What this task involves: Pull out and copy every line below that contains the string "pixels". Case counts.

(Data entries)
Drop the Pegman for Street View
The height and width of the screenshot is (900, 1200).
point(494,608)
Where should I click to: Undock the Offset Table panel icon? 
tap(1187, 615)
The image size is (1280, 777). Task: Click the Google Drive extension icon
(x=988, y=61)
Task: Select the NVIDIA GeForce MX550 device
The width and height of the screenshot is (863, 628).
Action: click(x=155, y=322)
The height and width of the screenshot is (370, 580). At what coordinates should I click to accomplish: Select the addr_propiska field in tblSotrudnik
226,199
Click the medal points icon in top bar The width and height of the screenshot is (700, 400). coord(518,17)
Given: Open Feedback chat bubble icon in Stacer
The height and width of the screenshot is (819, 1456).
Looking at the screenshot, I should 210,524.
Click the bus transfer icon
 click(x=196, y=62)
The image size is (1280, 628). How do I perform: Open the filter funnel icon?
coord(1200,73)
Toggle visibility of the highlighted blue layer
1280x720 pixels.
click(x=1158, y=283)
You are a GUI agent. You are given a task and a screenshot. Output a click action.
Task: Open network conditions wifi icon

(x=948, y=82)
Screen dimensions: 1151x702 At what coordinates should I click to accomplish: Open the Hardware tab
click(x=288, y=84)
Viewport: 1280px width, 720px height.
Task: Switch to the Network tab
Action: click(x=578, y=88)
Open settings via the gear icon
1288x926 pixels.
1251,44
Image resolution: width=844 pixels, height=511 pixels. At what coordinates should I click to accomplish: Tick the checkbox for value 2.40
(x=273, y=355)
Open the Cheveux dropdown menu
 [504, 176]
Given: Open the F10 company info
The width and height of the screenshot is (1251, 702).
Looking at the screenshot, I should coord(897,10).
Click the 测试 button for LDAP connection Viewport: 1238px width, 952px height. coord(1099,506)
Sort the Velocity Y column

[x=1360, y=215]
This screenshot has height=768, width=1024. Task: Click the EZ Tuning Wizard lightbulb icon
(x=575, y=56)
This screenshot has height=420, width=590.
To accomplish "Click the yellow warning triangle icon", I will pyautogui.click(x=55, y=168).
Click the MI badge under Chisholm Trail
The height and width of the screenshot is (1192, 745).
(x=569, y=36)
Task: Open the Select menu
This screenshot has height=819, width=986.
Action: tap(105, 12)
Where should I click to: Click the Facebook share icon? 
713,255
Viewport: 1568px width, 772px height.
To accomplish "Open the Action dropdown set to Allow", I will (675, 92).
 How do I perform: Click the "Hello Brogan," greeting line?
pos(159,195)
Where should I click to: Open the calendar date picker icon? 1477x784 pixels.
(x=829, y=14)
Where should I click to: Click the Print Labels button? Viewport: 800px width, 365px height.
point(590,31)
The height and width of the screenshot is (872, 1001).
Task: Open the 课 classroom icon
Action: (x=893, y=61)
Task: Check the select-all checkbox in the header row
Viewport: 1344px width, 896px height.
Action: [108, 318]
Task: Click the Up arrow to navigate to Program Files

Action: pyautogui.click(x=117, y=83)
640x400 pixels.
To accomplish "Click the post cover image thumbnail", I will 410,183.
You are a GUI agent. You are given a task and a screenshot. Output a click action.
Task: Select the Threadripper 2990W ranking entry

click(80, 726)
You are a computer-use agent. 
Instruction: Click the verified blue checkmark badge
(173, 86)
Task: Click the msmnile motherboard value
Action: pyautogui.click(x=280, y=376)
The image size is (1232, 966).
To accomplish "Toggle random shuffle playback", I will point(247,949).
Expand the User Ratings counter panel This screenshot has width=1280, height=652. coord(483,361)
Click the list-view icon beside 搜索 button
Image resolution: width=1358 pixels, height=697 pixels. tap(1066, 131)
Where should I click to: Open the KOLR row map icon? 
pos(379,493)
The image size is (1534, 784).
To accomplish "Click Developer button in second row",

Written answer:
1280x720 pixels.
1288x926 pixels.
Image resolution: width=844 pixels, height=511 pixels. At what coordinates should I click to accomplish: Tick the checkbox for value 2.40
Where should I click to: Open the calendar date picker icon? 1477x784 pixels.
640x400 pixels.
Image resolution: width=1358 pixels, height=697 pixels. tap(1066, 131)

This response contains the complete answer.